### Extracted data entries
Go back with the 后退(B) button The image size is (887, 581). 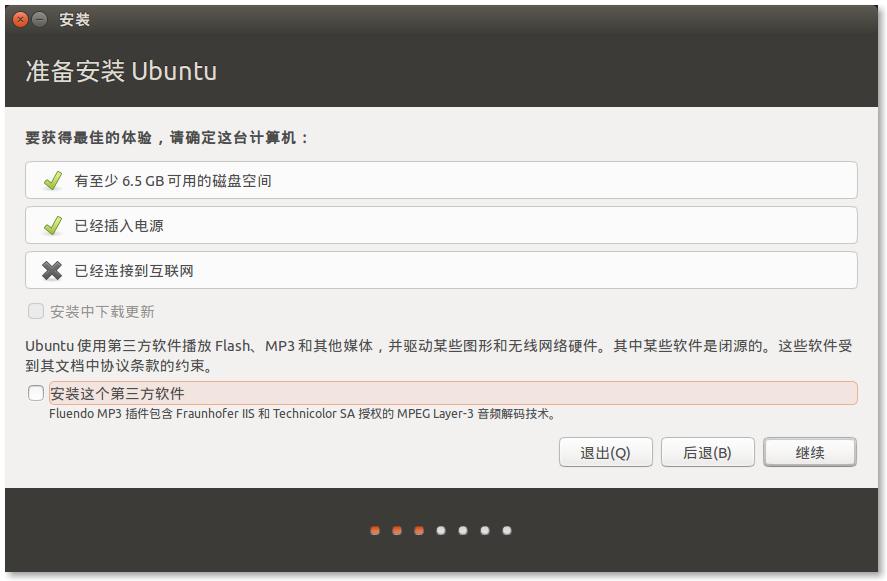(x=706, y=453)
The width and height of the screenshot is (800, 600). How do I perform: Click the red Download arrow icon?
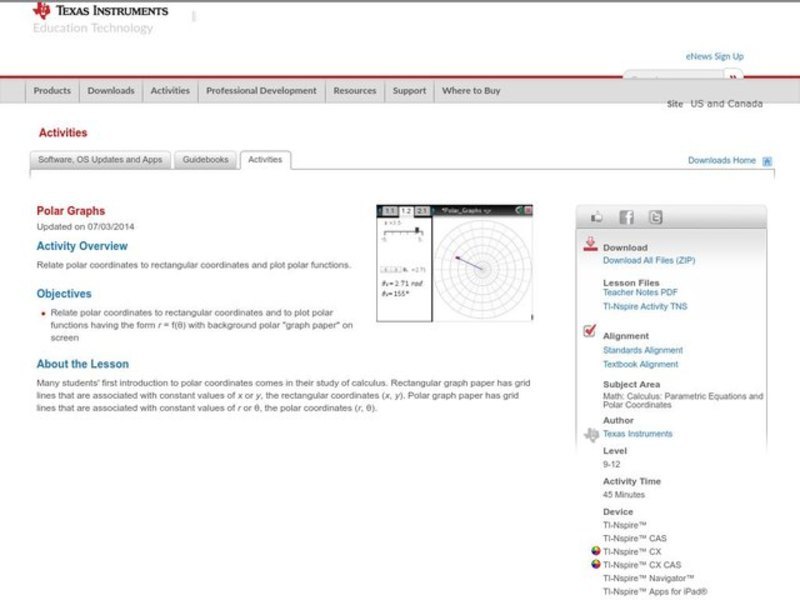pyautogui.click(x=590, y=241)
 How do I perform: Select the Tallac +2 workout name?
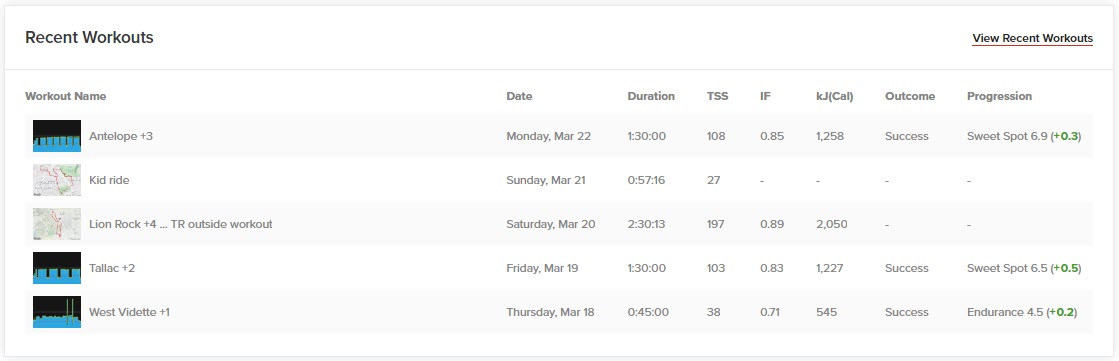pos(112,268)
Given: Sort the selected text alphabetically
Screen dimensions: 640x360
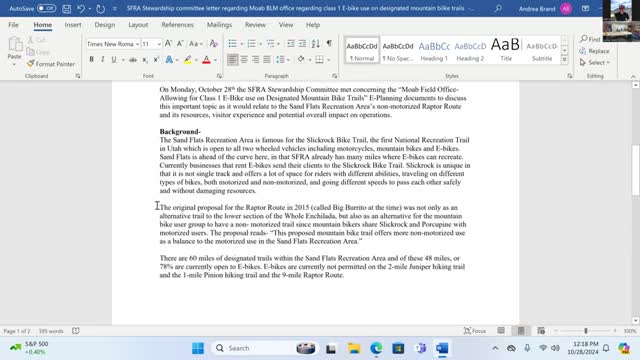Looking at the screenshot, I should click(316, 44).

### Task item
Write out exactly the stretch of lines that begins with the line containing "Given: Sort the selected text alphabetically" and ends with the last line of the records above, leaving out the pictures.

### The completed task
Given: Sort the selected text alphabetically
Screen dimensions: 640x360
Looking at the screenshot, I should click(316, 44).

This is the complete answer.